Eso no quiere decir que las cosas no deban cambiar nunca. Al contrario, sería absurdo sugerir que un barrio o país pueda congelarse en el tiempo o protegerse de los vientos del cambio. Pero lo crucial es cómo se gestiona ese cambio. Los ciudadanos tienen derecho a que se respete su modo de vida arraigado -su cultura, sus costumbres, sus convenciones sociales, etc.- y a que cualquier cambio se produzca a un ritmo y a una escala que puedan asimilar cómodamente. En nuestra historia reciente, con demasiada frecuencia se les ha impuesto de una manera que ha causado desorientación y desarraigo. Ha sido demasiado rápido y de un alcance excesivo. Y cuando estas personas se quejaron, fueron tachadas de intolerantes de mente estrecha.

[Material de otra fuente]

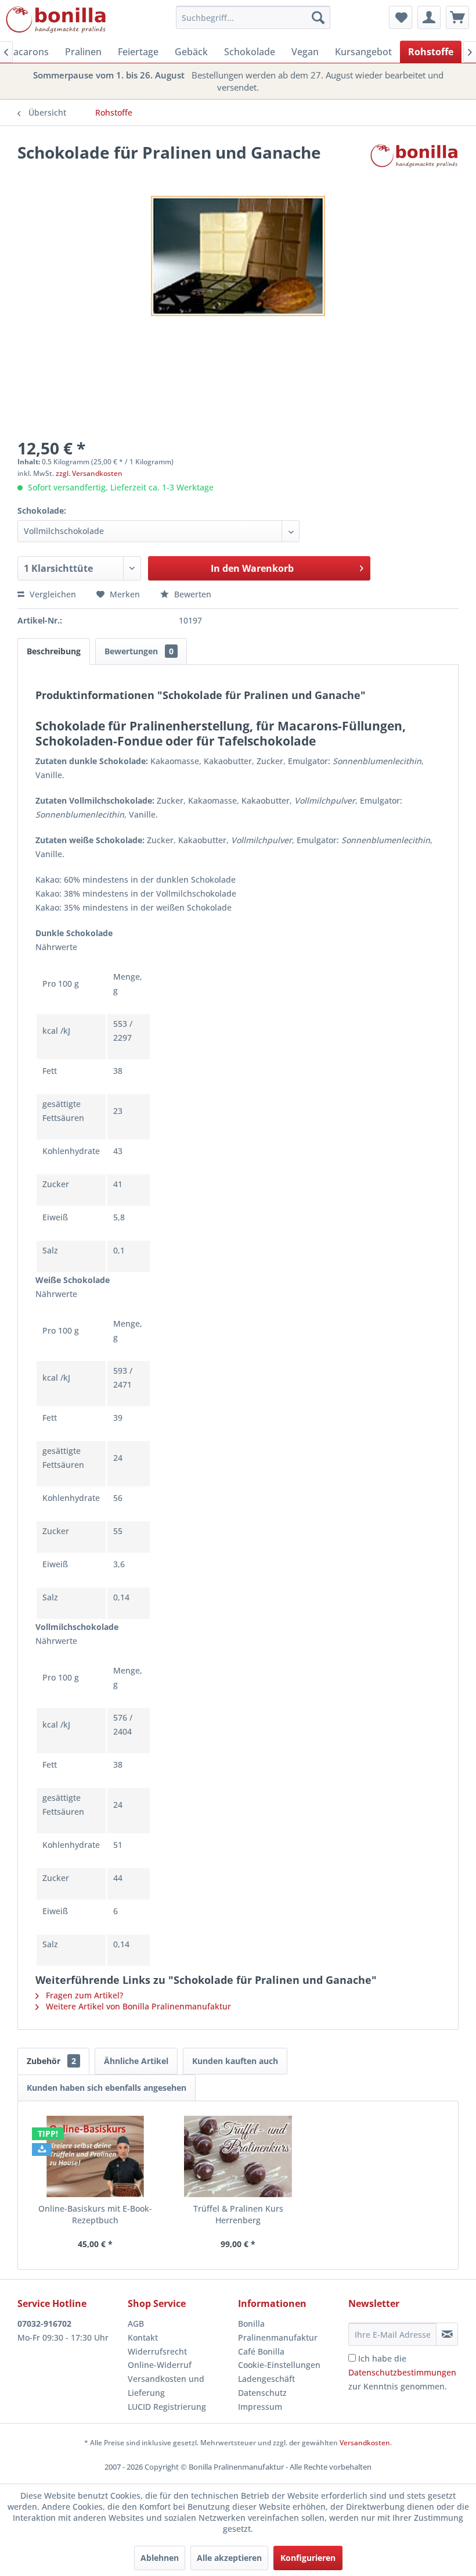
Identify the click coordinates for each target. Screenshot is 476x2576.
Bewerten (191, 594)
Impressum (260, 2406)
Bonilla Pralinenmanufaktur (278, 2330)
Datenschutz (262, 2392)
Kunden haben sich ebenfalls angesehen (106, 2087)
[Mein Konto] (429, 17)
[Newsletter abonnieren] (447, 2334)
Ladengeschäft (266, 2378)
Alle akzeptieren (229, 2557)
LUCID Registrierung (167, 2406)
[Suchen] (318, 17)
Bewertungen (139, 651)
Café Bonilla (261, 2351)
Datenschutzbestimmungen (402, 2372)
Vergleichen (51, 594)
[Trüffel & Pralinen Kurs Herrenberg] (238, 2156)
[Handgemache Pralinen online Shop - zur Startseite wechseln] (56, 20)
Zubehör (51, 2060)
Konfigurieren (308, 2557)
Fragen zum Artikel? (83, 1995)
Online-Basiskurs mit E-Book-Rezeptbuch (95, 2214)
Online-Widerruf (160, 2364)
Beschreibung (54, 651)
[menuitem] (253, 17)
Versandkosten (365, 2443)
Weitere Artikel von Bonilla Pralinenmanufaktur (137, 2006)
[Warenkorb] (457, 17)
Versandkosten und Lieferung (166, 2385)
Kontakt (143, 2337)
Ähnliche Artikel (136, 2060)
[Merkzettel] (400, 17)
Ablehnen (159, 2557)
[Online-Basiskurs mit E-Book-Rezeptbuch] (95, 2156)
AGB (136, 2323)
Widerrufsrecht (157, 2351)
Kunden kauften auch (235, 2060)
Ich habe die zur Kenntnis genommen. (402, 2372)
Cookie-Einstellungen (279, 2364)
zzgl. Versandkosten (89, 473)
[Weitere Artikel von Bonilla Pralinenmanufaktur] (414, 164)
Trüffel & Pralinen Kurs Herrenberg (238, 2214)
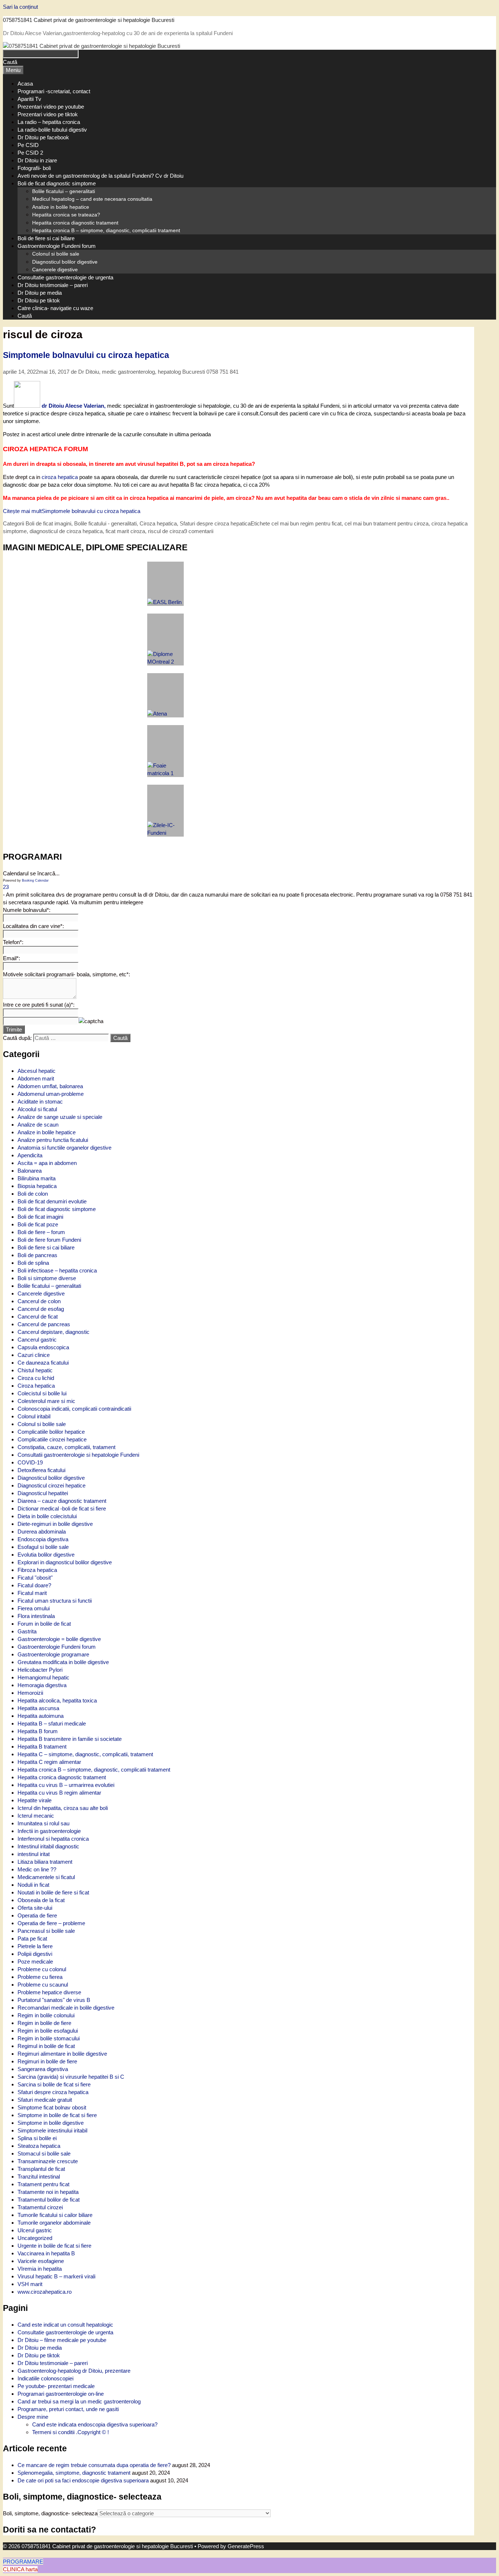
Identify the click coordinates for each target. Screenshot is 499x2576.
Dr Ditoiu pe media (40, 293)
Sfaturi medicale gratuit (45, 2100)
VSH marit (30, 2284)
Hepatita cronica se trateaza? (66, 215)
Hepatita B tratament (42, 1746)
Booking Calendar (35, 880)
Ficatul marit (32, 1593)
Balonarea (30, 1171)
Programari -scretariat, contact (54, 91)
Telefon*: (13, 942)
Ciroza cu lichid (36, 1378)
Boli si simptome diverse (47, 1278)
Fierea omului (34, 1608)
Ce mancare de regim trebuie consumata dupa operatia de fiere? (94, 2465)
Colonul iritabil (34, 1416)
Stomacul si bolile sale (44, 2153)
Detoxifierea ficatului (41, 1470)
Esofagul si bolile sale (43, 1547)
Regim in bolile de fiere (44, 2023)
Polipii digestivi (35, 1954)
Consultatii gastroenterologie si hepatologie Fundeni (78, 1455)
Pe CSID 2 (30, 153)
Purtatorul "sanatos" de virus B (54, 2000)
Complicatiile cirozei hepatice (52, 1439)
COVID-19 (30, 1462)
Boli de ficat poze (38, 1224)
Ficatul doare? (34, 1585)
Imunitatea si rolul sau (43, 1823)
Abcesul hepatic (37, 1071)
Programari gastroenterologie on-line (61, 2394)
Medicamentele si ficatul (46, 1877)
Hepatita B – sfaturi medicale (52, 1723)
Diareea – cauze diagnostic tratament (62, 1501)
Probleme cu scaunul (43, 1984)
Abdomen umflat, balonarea (50, 1086)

Resulta extraño (o quizá no) que las exigencias que se hacen a las comunidades de la clase trabajadora blanca en Gran Bretaña -que se abran a la diversidad y al cosmopolitismo, para promover mejor la tolerancia y el entendimiento- nunca se hagan a otras comunidades. ¿Te imaginas a un político diciéndole a una comunidad musulmana, por ejemplo, que no es lo bastante diversa y que debería estar más dispuesta a aceptar el cambio cultural?
No cabe duda de que al Rey Carlos, como a todos los monarcas, le mueve el deseo de seguir siendo «relevante» y de demostrar que está al día de lo que pasa en el país. Pero ningún corte de cinta o apretón de manos le proporcionará una imagen real de las vidas y prioridades de millones de sus súbditos, en particular de los que viven en las zonas obreras y provincianas de su reino. Cuando se trata de deberes como el mensaje de Navidad, va a estar invariablemente a merced de sus asesores. Pero estos asesores, que suelen proceder de un entorno no muy amplio, a menudo desconocen la vida más allá de sus propios círculos. Así que, a la hora de juzgar el sentir público sobre una cuestión determinada, es probable que se limiten a considerar lo que dicen otros miembros de la élite y las instituciones obsesionadas con DEI (Diversidad, Igualdad e Inclusión) que dirigen. Por lo tanto, para ellos, la fijación por la diversidad refleja el espíritu de la época.
Pero para la mayoría de nosotros no es así. Por mucho que deseemos lo contrario, nuestra sociedad está profundamente dividida. Y esas divisiones son en gran medida atribuibles a la obsesión de las élites por promover la diversidad a cada paso. Hará falta un esfuerzo considerable para remediar la situación. La mayoría de la gente fuera de la clase elitista lo entiende. Por eso se enfadan cuando oyen a los líderes públicos afirmar que «la diversidad es nuestra fuerza». Les dice que, o bien están recitando a sabiendas un eslogan falso con fines políticos, o simplemente no aprecian la magnitud del reto al que nos enfrentamos.
Si realmente desea que se le considere relevante y en contacto con la nación, el Rey haría bien en evitar en el futuro regurgitar mantras polémicos y sin fundamento.
2 respuestas
«¿Te imaginas a un político diciéndole a una comunidad musulmana, por ejemplo, que no es lo bastante diversa y que debería estar más dispuesta a aceptar el cambio cultural?».
Esta pregunta es la clave. Porque ¿no debería más bien adaptarse el inmigrante a la sociedad en la que supuestamente pretende integrarse? En España ni siquiera el estado es laico, sólo aconfesional y se nota todavía demasiado.
Los españoles tenemos una larga tradición de emigrar, y no pretendemos imponer nuestras costumbres. Además de una falta de educación y una arrogancia descomunal, contradice el objetivo: si emigramos, es porque (la mayoría de las veces) el país de acogida tiene algo que nos gusta o beneficia, si no, nos quedamos en casa.